:: PROBLEM STATEMENT ::
If a line in the data below holds the word "agent", copy it.

[Items from a dataset]
====

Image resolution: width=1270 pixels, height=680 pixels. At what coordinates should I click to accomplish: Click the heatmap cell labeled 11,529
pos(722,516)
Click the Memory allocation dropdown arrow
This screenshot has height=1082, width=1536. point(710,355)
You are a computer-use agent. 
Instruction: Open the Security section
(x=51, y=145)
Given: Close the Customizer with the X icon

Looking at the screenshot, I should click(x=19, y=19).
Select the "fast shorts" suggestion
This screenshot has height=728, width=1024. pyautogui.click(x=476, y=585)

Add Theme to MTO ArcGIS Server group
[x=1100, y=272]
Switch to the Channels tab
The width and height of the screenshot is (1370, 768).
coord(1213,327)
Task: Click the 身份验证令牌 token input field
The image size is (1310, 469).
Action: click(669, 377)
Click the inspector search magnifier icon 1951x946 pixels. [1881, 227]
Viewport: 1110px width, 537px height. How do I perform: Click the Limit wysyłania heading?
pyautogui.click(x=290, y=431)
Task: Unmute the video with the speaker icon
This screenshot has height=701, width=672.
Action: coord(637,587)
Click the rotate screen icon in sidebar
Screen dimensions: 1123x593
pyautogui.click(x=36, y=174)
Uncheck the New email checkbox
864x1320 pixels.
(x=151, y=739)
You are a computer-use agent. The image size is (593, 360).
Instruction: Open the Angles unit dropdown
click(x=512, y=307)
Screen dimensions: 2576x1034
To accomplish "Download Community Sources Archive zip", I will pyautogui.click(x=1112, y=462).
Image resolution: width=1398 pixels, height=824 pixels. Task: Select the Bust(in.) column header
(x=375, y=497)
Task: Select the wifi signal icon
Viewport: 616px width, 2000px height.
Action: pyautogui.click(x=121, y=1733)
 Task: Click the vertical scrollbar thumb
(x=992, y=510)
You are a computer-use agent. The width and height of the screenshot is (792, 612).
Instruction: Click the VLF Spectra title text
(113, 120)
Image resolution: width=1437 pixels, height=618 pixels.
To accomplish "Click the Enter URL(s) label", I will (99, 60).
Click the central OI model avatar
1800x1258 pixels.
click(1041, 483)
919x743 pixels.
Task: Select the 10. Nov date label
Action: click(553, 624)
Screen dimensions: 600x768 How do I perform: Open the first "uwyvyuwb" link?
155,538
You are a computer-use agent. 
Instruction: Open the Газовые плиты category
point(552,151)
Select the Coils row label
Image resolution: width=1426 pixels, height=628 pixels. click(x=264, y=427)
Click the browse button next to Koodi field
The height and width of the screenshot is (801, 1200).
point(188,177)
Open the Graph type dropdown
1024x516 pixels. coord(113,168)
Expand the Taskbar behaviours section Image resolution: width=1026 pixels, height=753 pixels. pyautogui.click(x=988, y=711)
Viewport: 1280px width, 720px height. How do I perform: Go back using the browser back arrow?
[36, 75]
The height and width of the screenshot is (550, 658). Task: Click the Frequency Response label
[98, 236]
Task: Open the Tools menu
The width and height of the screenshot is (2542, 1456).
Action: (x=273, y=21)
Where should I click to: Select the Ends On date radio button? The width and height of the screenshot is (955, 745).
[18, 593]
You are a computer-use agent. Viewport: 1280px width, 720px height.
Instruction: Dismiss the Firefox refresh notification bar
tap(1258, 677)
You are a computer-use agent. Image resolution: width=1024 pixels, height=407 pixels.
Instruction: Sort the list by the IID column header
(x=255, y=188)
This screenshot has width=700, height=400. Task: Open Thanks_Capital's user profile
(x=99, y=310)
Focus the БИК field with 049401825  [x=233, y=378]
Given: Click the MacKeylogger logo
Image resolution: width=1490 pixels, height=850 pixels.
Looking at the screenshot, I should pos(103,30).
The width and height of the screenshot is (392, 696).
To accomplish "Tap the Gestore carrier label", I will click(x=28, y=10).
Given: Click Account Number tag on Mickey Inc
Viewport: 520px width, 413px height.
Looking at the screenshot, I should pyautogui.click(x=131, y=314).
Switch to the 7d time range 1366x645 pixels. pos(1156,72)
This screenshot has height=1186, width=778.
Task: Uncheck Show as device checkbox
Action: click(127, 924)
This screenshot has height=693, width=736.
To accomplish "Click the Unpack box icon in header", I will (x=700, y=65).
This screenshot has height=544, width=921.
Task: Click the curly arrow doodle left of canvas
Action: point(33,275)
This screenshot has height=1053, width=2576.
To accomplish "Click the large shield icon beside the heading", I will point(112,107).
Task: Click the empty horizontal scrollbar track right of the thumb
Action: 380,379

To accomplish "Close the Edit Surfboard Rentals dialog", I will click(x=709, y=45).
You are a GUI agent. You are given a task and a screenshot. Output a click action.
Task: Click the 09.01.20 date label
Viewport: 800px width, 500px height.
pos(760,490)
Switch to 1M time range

====

:: RESULT FOR THIS EXERCISE ::
You are a computer-use agent. 
You are a computer-use agent. The image size is (593, 360).
You are a computer-use agent. The width and height of the screenshot is (792, 612).
You are a computer-use agent. 
You are a computer-use agent. Viewport: 1280px width, 720px height.
You are a computer-use agent. Image resolution: width=1024 pixels, height=407 pixels.
You are a GUI agent. You are given a task and a screenshot. Output a click action.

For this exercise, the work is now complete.